■ REQUIRED ACTION 1 ■
For each statement (a), (b) and (c), state whether the checker processor passage supports it. Answer yes or no, and quote the passage's deciding words exactly. (a) The authors' approach requires an "executable" specification. (b) A branch predictor that indexes its array with the most significant bits of the program counter would still let the design operate correctly. (c) Under the procedures of Bryant et al., proving a positive formula universally valid requires checking it in every possible interpretation.
■ REQUIRED ACTION 2 ■
Continue the checker processor passage from its final sentence.

■ DOCUMENT PASSAGE ■
━━━

More efficient procedures for the logic of equality with uninterpreted functions were proposed by Bryant et al. [6] . These procedures exploit the structure of the formulas generated to reduce the complexity of the decision procedure for the logic. By distinguishing between positive and negative terms, proving the universal validity of a positive formula can be reduced to proving its validity in all maximally diverse interpretations. Thus, the decision procedure can significantly reduce the different interpretations it should consider. Their method was able to efficiently verify complex pipelined microprocessors that defied all previous methods.
The technique we present in this paper for formally verifying the checker processor borrows from the previous work described above. Yet, it has several distinct advantages, the most significant being its scalability. The complexity of microprocessor designs tends to grow rapidly with the introduction of advanced microarchi-tectural features. Although recent methods were able to verify some of these modern designs, the techniques used are not guaranteed to perform efficiently on future designs. Our approach scales well as designs get more complex since the architecture of the checker processor will not drastically change. In addition, our approach relaxes the requirement on the specification. Whereas previous techniques required an "executable" specification, our approach uses an "interpretation" of the ISA reference manual as a specification.
DYNAMIC VERIFICATION
Dynamic verification [4] is an online instruction checking technique that stems from the simple observation that speculative execution is fault tolerant. Consider, for example, an incorrectly designed branch predictor that indexes the predictor array with the most significant bits of the program counter (instead of the least significant bits.) The design would operate correctly even though the branch predictor contained a design error. The only effect on the system would be significantly reduced branch predictor accuracy (i.e., more mispredictions) and accordingly reduced system performance. From the point of view of a correctly-designed branch predictor check mechanism, a bad prediction from a broken predictor is indistinguishable from a bad prediction from a correct predictor design.

━━━

■ INFORMATION SHOWN ■
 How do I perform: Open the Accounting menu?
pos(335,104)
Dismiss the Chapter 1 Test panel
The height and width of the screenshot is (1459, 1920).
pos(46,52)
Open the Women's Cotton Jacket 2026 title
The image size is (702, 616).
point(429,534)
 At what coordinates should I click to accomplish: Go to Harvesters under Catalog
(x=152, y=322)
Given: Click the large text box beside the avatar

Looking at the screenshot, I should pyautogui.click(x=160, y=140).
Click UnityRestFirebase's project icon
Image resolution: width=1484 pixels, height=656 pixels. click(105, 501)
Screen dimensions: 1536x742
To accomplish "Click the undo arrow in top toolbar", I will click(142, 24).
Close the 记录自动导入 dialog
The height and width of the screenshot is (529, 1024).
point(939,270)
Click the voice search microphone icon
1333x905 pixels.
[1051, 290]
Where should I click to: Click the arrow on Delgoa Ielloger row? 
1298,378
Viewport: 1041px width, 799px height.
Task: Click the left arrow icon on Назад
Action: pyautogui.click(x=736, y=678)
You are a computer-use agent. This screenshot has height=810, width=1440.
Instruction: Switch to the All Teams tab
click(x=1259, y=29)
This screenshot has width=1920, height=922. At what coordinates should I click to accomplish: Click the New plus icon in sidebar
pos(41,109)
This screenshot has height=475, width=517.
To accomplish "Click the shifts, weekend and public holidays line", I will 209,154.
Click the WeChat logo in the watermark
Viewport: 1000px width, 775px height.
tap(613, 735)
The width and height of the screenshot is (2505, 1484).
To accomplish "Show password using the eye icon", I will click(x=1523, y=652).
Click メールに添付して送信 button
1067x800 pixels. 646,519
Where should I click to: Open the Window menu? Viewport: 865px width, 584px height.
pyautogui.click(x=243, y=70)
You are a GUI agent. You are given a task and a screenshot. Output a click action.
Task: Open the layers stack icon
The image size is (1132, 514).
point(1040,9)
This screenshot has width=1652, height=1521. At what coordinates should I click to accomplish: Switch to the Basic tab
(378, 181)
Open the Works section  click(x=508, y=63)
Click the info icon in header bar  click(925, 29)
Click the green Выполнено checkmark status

━━━

■ EXPECTED ANSWER 1 ■
(a) No: "our approach uses an "interpretation" of the ISA reference manual as a specification."
(b) Yes: "The design would operate correctly even though the branch predictor contained a design error."
(c) No: "proving the universal validity of a positive formula can be reduced to proving its validity in all maximally diverse interpretations."

■ EXPECTED ANSWER 2 ■
Given this observation, the burden of verification in a complex design can be decreased by simply increasing the degree of speculation. Dynamic verification does this by pushing speculation into all aspects of core program computation, communication, and control. Accordingly, a robust speculation check mechanism will ensure that permanent or transient faults do not impact program correctness. Figure 1 illustrates the approach.
To implement dynamic verification, a microprocessor is constructed using two heterogeneous internal processors that execute the same program. The complex core processor P core is responsible for pre-executing the program to create the prediction stream. The prediction stream consists of all executed instructions (in program order) with their input values and memory addresses referenced. The core processor is identical in every way to a traditional complex microprocessor core up to (but not including) the retirement stage. The core processor is "predicting" values because it may contain latent design errors that could render some instruction results incorrect.
The simple checker processor P check follows the core processor, verifying the activities of the core processor by re-executing all program computation in its wake. The high-quality stream of predictions from the core processor serves to simplify the design of the checker processor and speed its processing. In the event the core produces a bad prediction value (e.g., due to a design error), the checker processor will fix the errant value and flush all internal state from the core processor, and restart it after the errant instruction. Once restarted, the core processor will re-synchronize with the correct state of the machine as it reads register and memory values from non-speculative storage. The resulting dynamic verification architecture should benefit from a reduced burden of verification, as only the checker need be completely correct. Since the checker processor will fix any errors in the instructions that are to be committed, the verification of the core is reduced to locating and fixing commonly occurring design errors that could affect system performance.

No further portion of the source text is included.